Quoi qu'il en soit, l'art. 41 LASV
prévoyant une obligation de remboursement dans l'hypothèse - réalisée en
l'espèce - de l'art. 41 al. 1 let. c LASV, la décision attaquée est confirmée
dès lors que la somme réclamée est disponible et que le recourant est par
ailleurs bénéficiaire d'une rente AI lui assurant la couverture de ses besoins
(dans ce sens, TA arrêts PS.2005.0364 du 4 décembre 2007 et PS.2003.0186 du 17
mars 2004 s'agissant de cession d'arriérés d'une rente AI en remboursement des
prestations de l'aide sociale vaudoise selon la LPAS).
3.
Les considérants qui précèdent conduisent au rejet
du recours.
Dispositif
Par ces motifs
la Cour de droit administratif et public
du Tribunal cantonal
arrête:
I.
Le recours est rejeté.
II.
La décision rendue le 24 octobre 2008 par le
Service de prévoyance et d'aide sociales est confirmée.
III.
Les frais du présent arrêt sont mis à la charge de
l'Etat.
Lausanne, le 2 mars 2009
Le président: La
greffière:
Le présent
arrêt est communiqué aux destinataires de l'avis d'envoi ci-joint.
Il peut faire l'objet, dans les trente
jours suivant sa notification, d'un recours au Tribunal fédéral (Cours de droit
social, Schweizerhofquai 6, 6004 Lucerne).

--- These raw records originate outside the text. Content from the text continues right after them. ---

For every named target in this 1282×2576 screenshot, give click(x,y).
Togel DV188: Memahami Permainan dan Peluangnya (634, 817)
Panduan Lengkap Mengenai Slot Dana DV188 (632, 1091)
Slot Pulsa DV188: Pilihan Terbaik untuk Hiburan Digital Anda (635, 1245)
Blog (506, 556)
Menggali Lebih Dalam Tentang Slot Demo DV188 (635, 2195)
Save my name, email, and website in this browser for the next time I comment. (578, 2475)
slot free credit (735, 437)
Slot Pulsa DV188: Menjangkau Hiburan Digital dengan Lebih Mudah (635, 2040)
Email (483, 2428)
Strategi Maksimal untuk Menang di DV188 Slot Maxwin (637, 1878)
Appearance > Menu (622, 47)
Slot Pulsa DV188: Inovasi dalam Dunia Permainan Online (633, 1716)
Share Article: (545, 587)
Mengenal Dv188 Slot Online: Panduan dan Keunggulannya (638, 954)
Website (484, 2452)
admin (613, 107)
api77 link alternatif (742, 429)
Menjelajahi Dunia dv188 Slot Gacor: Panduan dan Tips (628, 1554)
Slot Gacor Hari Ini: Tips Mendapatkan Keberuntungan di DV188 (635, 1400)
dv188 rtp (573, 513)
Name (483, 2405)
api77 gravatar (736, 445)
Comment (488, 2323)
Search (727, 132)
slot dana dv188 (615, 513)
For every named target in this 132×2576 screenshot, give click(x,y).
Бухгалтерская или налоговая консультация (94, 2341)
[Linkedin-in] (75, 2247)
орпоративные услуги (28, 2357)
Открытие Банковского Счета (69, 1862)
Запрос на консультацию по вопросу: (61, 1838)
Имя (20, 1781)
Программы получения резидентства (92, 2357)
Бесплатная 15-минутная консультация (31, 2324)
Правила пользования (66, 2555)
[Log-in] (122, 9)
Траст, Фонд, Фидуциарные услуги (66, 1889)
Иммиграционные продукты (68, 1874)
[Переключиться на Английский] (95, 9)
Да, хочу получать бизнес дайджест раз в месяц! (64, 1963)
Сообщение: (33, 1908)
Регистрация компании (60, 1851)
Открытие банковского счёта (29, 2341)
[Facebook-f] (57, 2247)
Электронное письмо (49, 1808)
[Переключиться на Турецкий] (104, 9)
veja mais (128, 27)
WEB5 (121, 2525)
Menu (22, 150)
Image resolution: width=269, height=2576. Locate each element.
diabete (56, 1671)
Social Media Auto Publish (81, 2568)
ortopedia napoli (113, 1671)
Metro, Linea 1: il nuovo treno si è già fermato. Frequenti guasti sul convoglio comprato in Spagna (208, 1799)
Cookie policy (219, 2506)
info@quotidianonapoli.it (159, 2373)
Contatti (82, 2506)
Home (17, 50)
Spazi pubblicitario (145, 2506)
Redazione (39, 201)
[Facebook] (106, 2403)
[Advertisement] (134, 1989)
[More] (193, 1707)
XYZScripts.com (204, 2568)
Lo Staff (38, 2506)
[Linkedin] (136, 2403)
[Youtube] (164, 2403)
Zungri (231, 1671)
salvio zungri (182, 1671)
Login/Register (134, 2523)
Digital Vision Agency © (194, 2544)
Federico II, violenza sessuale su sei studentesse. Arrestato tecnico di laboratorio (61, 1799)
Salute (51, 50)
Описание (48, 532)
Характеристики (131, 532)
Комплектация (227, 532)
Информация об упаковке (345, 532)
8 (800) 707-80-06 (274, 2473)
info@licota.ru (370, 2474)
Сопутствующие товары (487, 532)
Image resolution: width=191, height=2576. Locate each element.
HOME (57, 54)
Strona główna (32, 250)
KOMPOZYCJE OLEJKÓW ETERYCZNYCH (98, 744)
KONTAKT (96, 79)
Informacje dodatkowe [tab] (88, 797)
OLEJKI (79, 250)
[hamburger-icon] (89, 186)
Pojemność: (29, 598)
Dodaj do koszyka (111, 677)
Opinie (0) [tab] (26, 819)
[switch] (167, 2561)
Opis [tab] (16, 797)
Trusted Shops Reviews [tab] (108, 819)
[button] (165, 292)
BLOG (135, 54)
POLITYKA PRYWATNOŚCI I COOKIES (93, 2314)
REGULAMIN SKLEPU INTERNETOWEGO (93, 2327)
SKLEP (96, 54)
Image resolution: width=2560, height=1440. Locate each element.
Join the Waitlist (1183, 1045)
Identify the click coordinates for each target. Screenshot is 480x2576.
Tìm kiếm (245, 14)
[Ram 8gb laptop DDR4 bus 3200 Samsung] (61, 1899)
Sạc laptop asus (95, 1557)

Le recours en matière de droit
public s'exerce aux conditions des articles 82 ss de la loi du 17 juin 2005 sur
le Tribunal fédéral (LTF - RS 173.110), le recours constitutionnel subsidiaire
à celles des articles 113 ss LTF. Le mémoire de recours
doit être rédigé dans une langue officielle, indiquer les conclusions, les
motifs et les moyens de preuve, et être signé. Les motifs doivent exposer
succinctement en quoi l’acte attaqué viole le droit. Les pièces invoquées comme
moyens de preuve doivent être jointes au mémoire, pour autant qu’elles soient
en mains de la partie; il en va de même de la décision attaquée.